Offline OCR using Tesseract in Unity… Part 3

Neelarghya
XRPractices
Published in
6 min readMar 12, 2020

Apologies on the super late update… Let’s configure it for Android…
In case you have missed out on setting up of the project and getting it to work on your PC you can follow Part 1 and Part 2 of this guide or clone the repository and checkout the commit

git clone git@github.com:Neelarghya/tesseract-unity.git
git checkout b041356

Assuming we are in sync let’s continue…

12. Android Specifics Setups

12.1 Basic platform switch

Open Build Settings > Add the Main scene > Select Android > Switch Platform.
If you don’t have the Android build platform down loaded or sdk not set up follow this.

12.2 Setting up Player Settings

Select Player Settings, now in theory you should configure a lot of stuff here to better suit your app as per your need, but the only one necessary to build is
Player Settings > Other Settings > Package Name (turn it to lower case and you should be fine…)

[Commit: 8eee647]

With these settings done you can Build for Android!
…Quite an achievement right? If it were that easy I wouldn’t be writing this…
If you actually tried it you would be greeted with these lovelies…

Tesseract version: 4.1.0
TessAPIInit failed. Output: -1

If you are getting this it means the initialization of Tesseract failed. It mostly occurs due to any issue with the TessData. The fact that the Tesseract version displays tells us that the dll/so files were found, it’s a simple sanity check.
But instead if you are greeted with…

System.DllNotFoundException: libtesseract.so
at (wrapper managed-to-native) TesseractWrapper.TessBaseAPICreate()

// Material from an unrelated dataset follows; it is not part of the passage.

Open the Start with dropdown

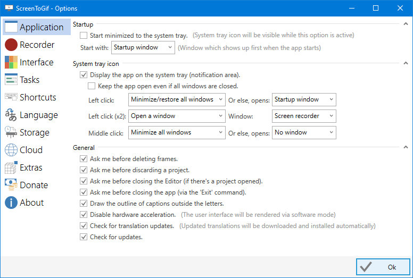tap(143, 47)
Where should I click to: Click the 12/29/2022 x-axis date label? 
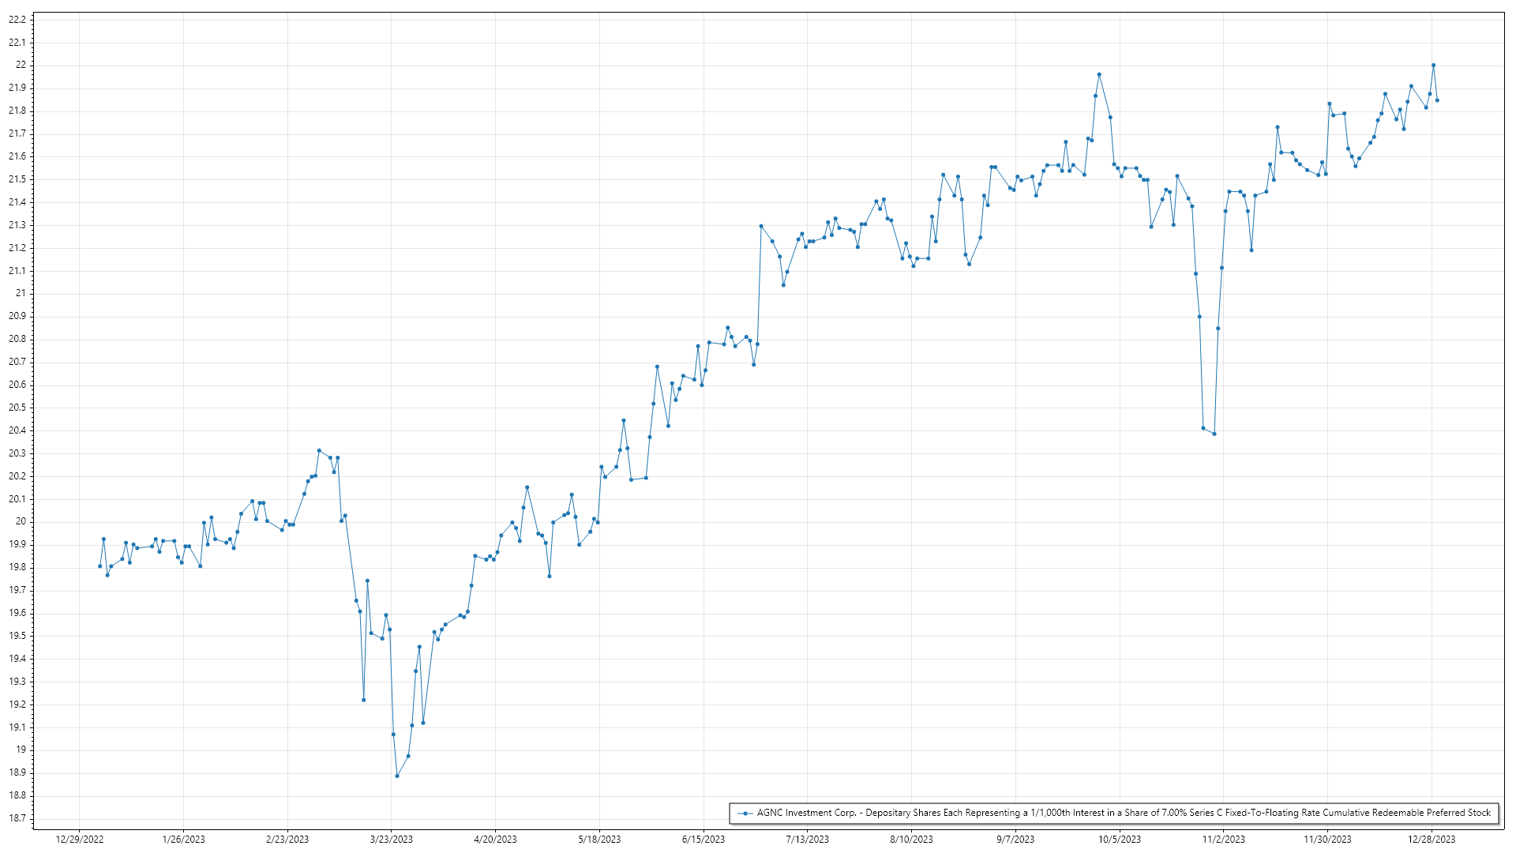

It’s an issue with the dll/so files. And Unity does a crappy job at telling you what the problem is. It’s not always that the file shown in the log (libtesseract.so in our case) that wasn’t found, but most of the time it’s one of their dependencies. So how do you get to know what are the dependencies of the DLLs you are using..? …From Docs of the provider or using external tools (like DependencyWalker for windows etc). The better approach is still to install whatever you want into a docker of the required platform and extract the library files… (That’s how I got hold of the original dlls)

If you do face this issue (DllnotFound) it might be caused due to the lack of libc++_shared.so, for some it’s pre-configured with Unity’s base dlls and will get packaged during build if any Library requires C++ support, if not you need to add it yourself. (And my deepest apologies to those who went through the previous articles and were faced with this issue… I should have written this sooner… If you still have issues do reach out…)
I’m providing the .so file anyways… [Commit: 74a73c9]

Ok enough rabbit-holing for unfound dlls, back to the original issue of not being able to initialize Tesseract. This occurs because TessData is inside of StreamingAssets which for Android is actually part of APK and not in any file system. But TessData needs to be read/writable for Tesseract to work with, which isn’t the case with StreamingAssets in Android. Thus we need to move it to storage a.k.a Persistent Data.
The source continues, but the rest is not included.